THE TASK | Reproduce the data verbatim, from its first line through the line that contains "height. tap(585, 596)", including both of those lines.

——

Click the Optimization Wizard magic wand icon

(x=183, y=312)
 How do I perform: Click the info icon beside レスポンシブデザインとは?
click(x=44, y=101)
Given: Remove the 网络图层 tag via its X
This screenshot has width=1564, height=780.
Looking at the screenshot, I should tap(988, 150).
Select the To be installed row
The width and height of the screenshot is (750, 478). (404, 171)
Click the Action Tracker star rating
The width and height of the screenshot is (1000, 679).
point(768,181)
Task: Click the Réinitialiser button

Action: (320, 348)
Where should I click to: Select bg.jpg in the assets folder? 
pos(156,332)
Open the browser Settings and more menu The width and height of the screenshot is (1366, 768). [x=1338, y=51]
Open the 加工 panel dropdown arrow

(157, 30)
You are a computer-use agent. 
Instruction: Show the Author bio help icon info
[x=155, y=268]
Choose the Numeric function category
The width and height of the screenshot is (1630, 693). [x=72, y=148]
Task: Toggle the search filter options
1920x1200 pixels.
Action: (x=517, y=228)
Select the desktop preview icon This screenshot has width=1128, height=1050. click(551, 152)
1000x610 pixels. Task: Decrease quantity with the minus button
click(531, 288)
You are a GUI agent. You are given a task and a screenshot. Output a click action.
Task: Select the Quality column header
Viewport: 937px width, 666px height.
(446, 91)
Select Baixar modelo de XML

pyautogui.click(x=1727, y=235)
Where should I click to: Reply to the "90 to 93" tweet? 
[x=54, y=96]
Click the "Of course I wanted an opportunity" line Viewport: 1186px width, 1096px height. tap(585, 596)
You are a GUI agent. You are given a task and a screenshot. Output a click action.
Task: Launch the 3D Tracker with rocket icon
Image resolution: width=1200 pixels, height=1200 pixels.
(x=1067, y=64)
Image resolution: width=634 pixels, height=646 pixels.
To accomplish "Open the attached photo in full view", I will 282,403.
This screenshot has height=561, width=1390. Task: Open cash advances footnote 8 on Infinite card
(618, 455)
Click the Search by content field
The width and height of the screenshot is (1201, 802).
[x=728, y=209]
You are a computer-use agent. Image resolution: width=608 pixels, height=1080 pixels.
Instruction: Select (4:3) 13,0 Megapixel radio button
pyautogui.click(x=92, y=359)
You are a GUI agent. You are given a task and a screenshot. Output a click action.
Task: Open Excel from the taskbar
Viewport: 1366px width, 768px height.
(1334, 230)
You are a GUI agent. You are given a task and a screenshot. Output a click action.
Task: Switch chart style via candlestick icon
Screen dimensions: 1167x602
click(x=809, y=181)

——

COMPLETED TASK |
Click the Optimization Wizard magic wand icon

(x=183, y=312)
 How do I perform: Click the info icon beside レスポンシブデザインとは?
click(x=44, y=101)
Given: Remove the 网络图层 tag via its X
This screenshot has width=1564, height=780.
Looking at the screenshot, I should tap(988, 150).
Select the To be installed row
The width and height of the screenshot is (750, 478). (404, 171)
Click the Action Tracker star rating
The width and height of the screenshot is (1000, 679).
point(768,181)
Task: Click the Réinitialiser button

Action: (320, 348)
Where should I click to: Select bg.jpg in the assets folder? 
pos(156,332)
Open the browser Settings and more menu The width and height of the screenshot is (1366, 768). [x=1338, y=51]
Open the 加工 panel dropdown arrow

(157, 30)
You are a computer-use agent. 
Instruction: Show the Author bio help icon info
[x=155, y=268]
Choose the Numeric function category
The width and height of the screenshot is (1630, 693). [x=72, y=148]
Task: Toggle the search filter options
1920x1200 pixels.
Action: (x=517, y=228)
Select the desktop preview icon This screenshot has width=1128, height=1050. click(551, 152)
1000x610 pixels. Task: Decrease quantity with the minus button
click(531, 288)
You are a GUI agent. You are given a task and a screenshot. Output a click action.
Task: Select the Quality column header
Viewport: 937px width, 666px height.
(446, 91)
Select Baixar modelo de XML

pyautogui.click(x=1727, y=235)
Where should I click to: Reply to the "90 to 93" tweet? 
[x=54, y=96]
Click the "Of course I wanted an opportunity" line Viewport: 1186px width, 1096px height. tap(585, 596)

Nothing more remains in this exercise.